## GIVEN PROBLEM
Please extract, without any change, the stretch of the listing from the line containing "This screenshot has height=907, width=1707." through the end of the listing, including both ends.

+++

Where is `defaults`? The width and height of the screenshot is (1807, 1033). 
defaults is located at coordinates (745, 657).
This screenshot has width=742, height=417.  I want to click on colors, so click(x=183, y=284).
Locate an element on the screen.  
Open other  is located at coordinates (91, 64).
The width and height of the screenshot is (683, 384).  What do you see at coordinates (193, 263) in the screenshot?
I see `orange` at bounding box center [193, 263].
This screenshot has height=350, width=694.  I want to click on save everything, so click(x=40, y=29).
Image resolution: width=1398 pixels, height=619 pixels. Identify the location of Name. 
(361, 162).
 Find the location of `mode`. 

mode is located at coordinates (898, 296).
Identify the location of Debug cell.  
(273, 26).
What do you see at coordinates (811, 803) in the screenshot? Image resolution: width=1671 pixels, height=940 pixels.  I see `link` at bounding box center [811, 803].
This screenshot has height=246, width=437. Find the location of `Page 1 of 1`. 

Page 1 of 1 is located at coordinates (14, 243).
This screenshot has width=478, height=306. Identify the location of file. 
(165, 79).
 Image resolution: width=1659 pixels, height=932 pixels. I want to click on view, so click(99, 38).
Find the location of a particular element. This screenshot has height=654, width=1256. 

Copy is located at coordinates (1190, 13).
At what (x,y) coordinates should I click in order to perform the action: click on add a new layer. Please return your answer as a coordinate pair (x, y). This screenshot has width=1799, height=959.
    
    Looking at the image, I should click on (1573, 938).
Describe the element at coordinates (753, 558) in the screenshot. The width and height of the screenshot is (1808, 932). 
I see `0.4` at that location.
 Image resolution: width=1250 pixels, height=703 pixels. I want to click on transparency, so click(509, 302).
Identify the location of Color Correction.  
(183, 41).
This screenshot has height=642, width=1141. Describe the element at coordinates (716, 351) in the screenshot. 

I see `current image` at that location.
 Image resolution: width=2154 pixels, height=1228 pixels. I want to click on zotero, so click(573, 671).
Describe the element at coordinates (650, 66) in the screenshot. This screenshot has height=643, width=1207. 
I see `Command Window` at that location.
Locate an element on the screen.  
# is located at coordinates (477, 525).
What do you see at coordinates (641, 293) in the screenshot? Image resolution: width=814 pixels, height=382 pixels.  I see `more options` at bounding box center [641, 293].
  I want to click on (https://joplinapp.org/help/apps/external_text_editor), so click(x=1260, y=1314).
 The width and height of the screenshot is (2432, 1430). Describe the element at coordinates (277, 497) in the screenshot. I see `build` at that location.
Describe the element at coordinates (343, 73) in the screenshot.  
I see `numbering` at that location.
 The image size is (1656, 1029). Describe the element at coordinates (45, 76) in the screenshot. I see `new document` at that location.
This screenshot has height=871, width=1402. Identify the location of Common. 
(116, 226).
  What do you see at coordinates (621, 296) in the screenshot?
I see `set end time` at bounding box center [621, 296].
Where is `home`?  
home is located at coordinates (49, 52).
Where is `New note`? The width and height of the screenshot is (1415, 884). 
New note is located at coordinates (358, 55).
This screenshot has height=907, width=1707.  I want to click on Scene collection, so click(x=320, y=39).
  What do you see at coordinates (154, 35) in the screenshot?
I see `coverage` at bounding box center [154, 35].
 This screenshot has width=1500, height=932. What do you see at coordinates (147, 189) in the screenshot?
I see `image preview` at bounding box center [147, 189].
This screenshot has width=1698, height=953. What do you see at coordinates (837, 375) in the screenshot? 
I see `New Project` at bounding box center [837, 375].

+++

## EXPECTED ANSWER
This screenshot has height=907, width=1707.  I want to click on Scene collection, so click(x=320, y=39).
  What do you see at coordinates (154, 35) in the screenshot?
I see `coverage` at bounding box center [154, 35].
 This screenshot has width=1500, height=932. What do you see at coordinates (147, 189) in the screenshot?
I see `image preview` at bounding box center [147, 189].
This screenshot has width=1698, height=953. What do you see at coordinates (837, 375) in the screenshot? 
I see `New Project` at bounding box center [837, 375].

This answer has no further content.